Omit the images, then repeat the listing exactly.

═══ Source information

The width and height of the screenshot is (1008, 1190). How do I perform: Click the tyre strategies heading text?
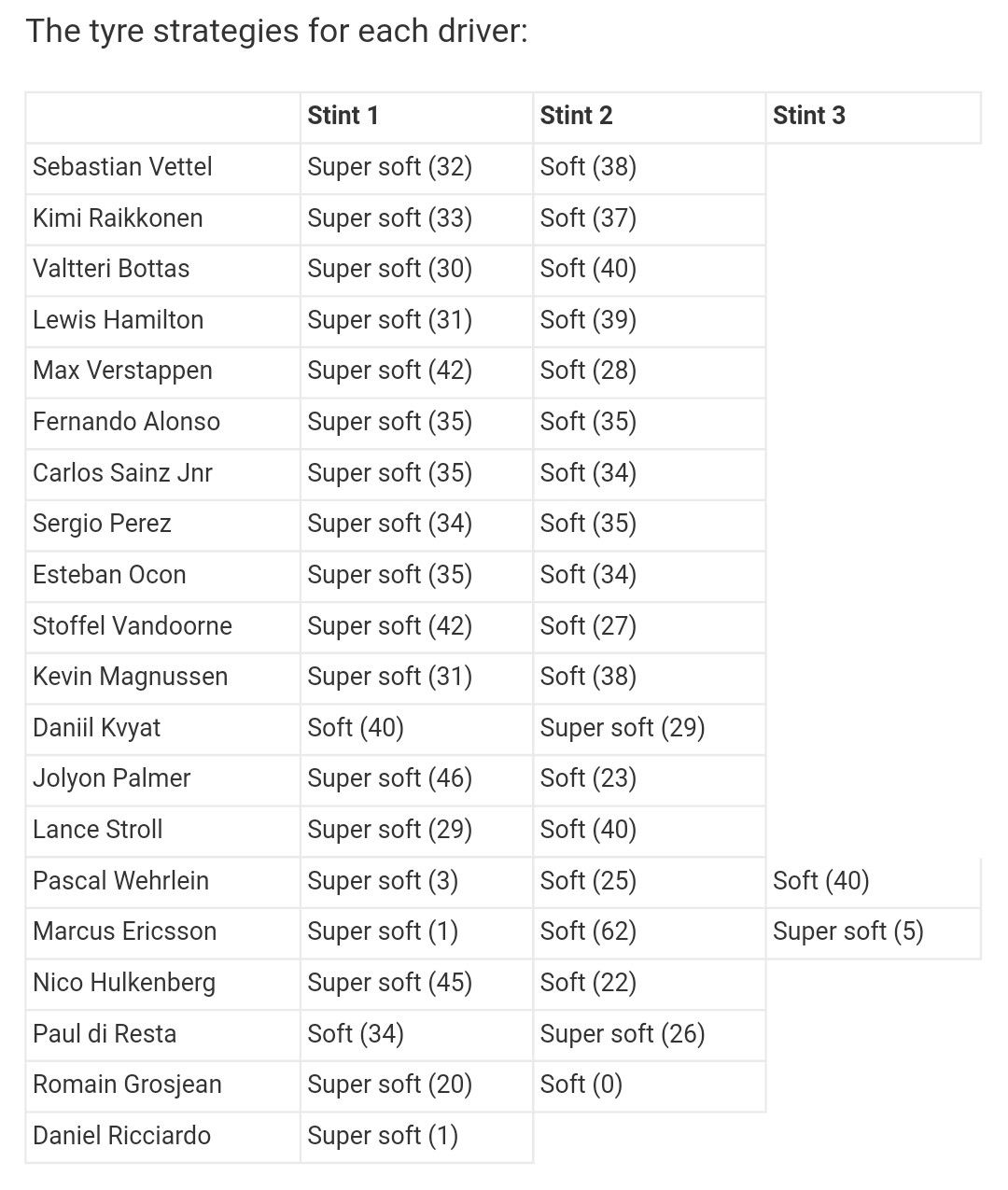tap(277, 32)
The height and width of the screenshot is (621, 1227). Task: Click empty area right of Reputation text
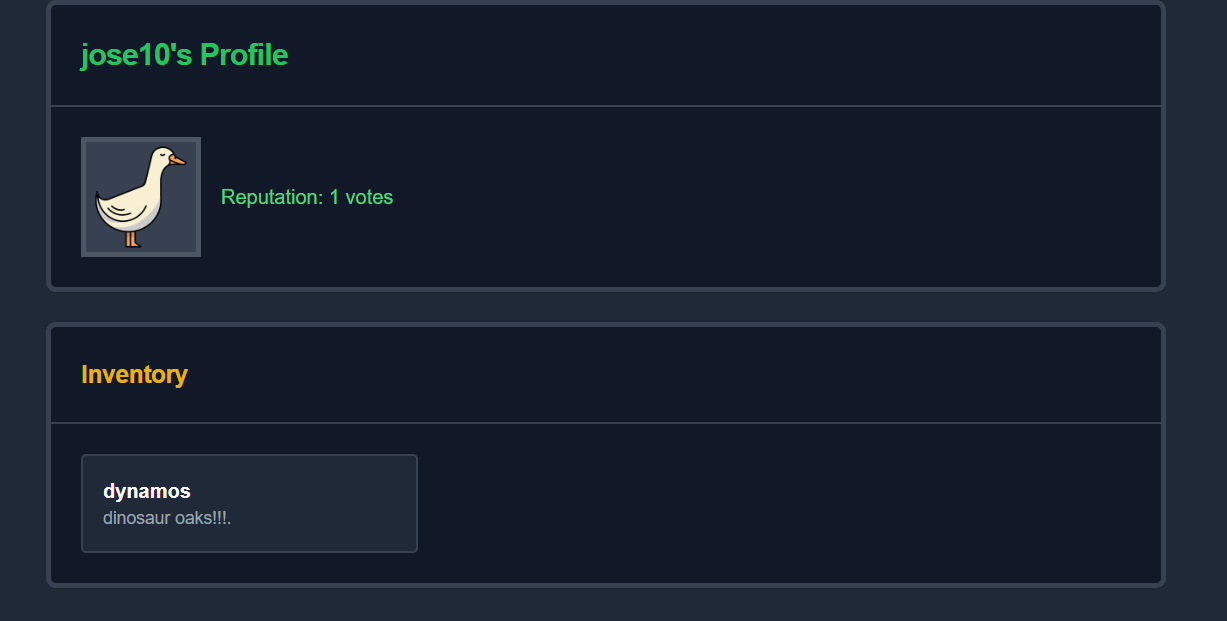point(770,197)
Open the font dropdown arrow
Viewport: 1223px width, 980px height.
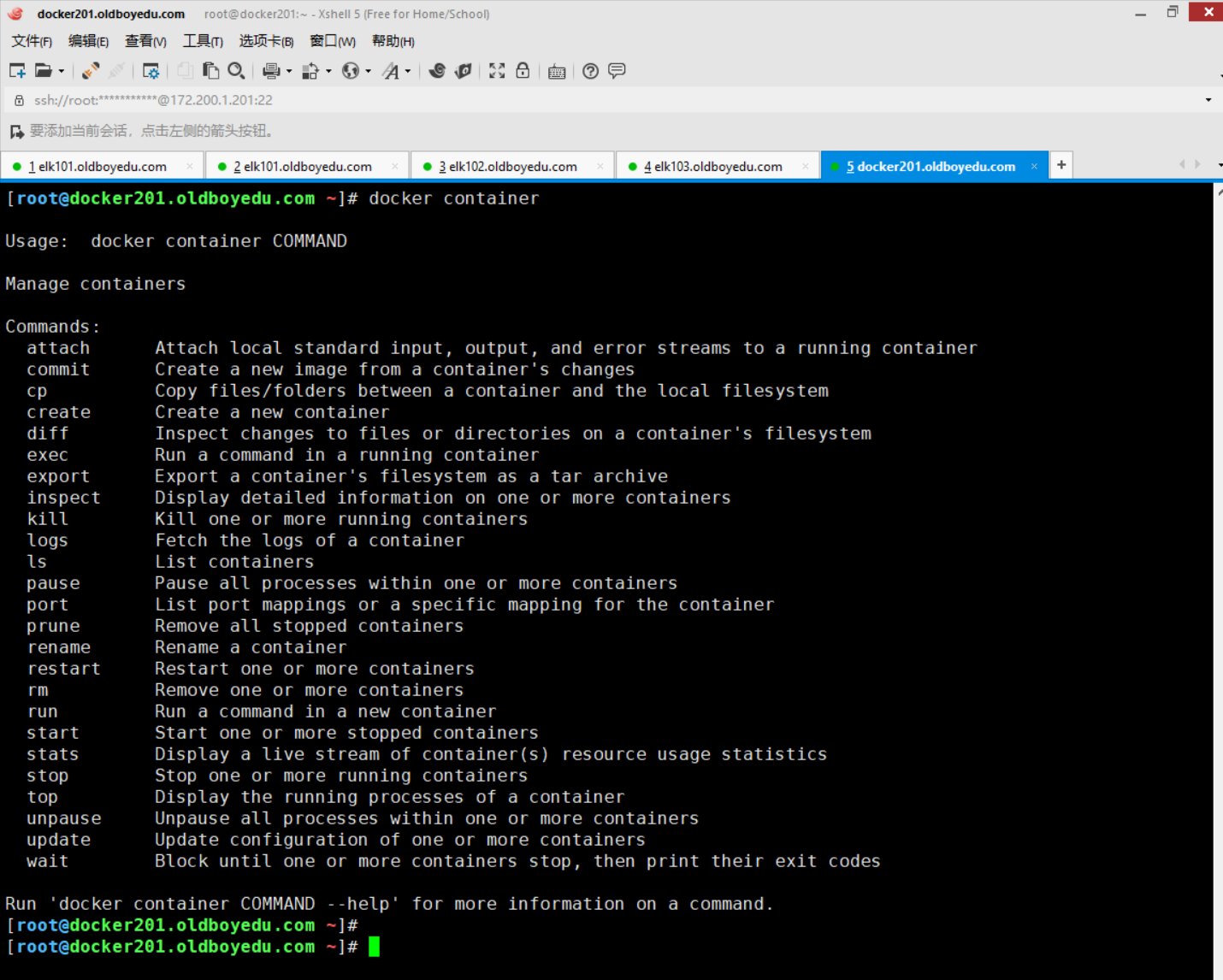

══════

Completed exercise ->
The width and height of the screenshot is (1008, 1190). How do I perform: Click the tyre strategies heading text?
tap(277, 32)
The height and width of the screenshot is (621, 1227). Task: Click empty area right of Reputation text
point(770,197)
Open the font dropdown arrow
Viewport: 1223px width, 980px height.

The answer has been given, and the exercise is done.